PROVIDED RECORDS =
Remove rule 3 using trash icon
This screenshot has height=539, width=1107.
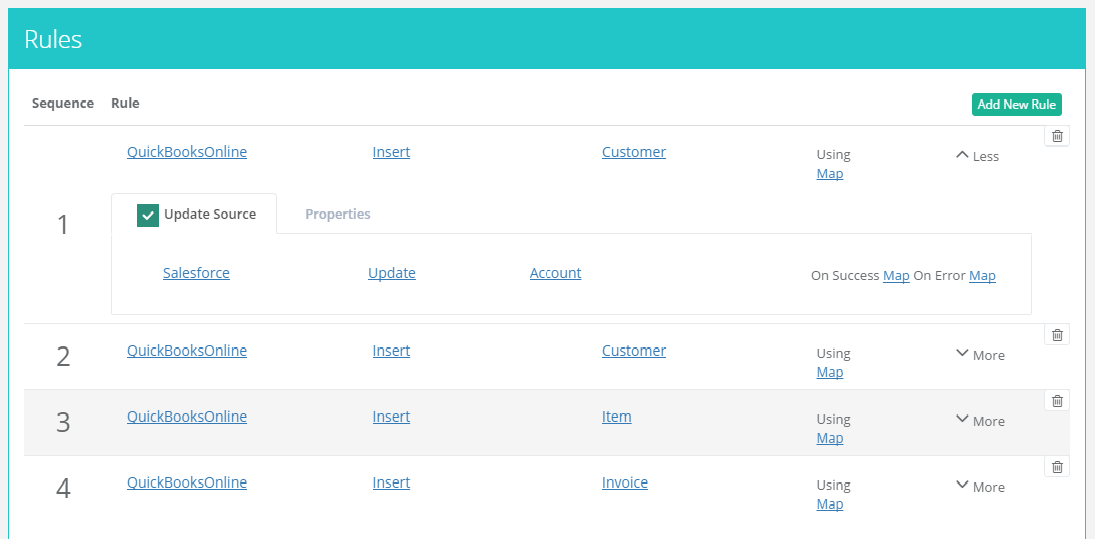(x=1057, y=401)
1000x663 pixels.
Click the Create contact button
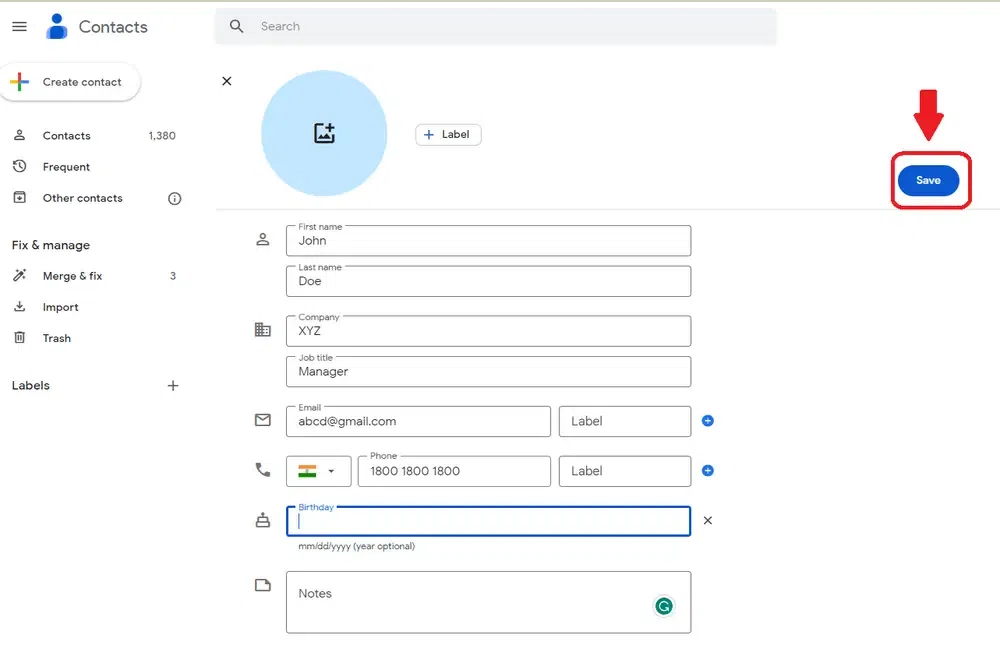pyautogui.click(x=70, y=82)
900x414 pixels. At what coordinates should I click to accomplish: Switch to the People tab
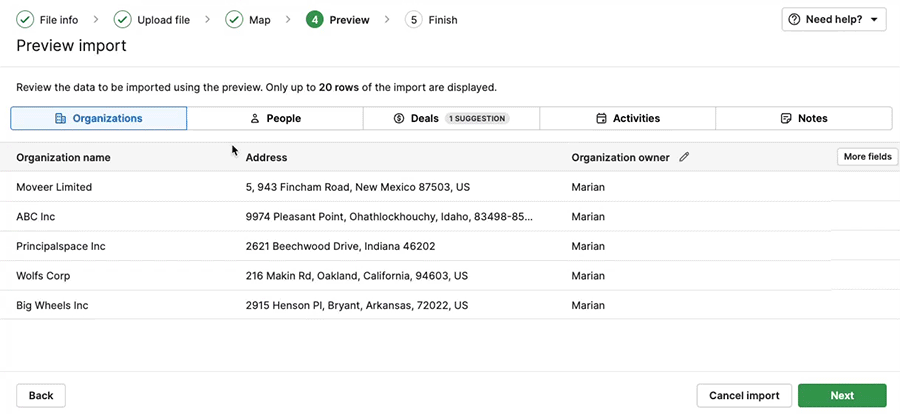[x=275, y=118]
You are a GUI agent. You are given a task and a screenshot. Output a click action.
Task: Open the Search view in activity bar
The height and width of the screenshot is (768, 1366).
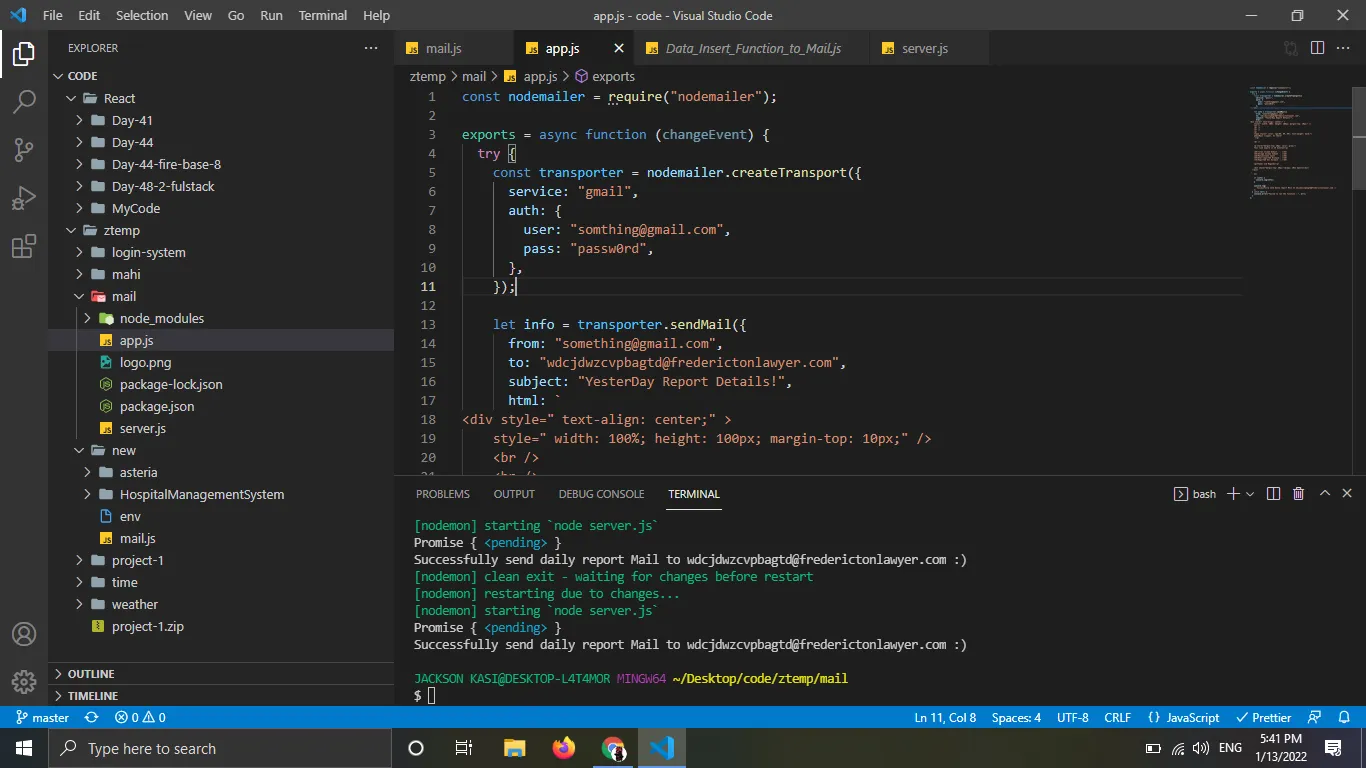coord(24,101)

TRY IT = Transcribe the lines above exactly, beginning at the one with "1000x663 pixels." and ending at the one with "Task: Open the Search view in activity bar". Include both; exclude the pictures.

ANSWER SECTION =
1000x663 pixels.
Click the Create contact button
pyautogui.click(x=70, y=82)
900x414 pixels. At what coordinates should I click to accomplish: Switch to the People tab
[x=275, y=118]
You are a GUI agent. You are given a task and a screenshot. Output a click action.
Task: Open the Search view in activity bar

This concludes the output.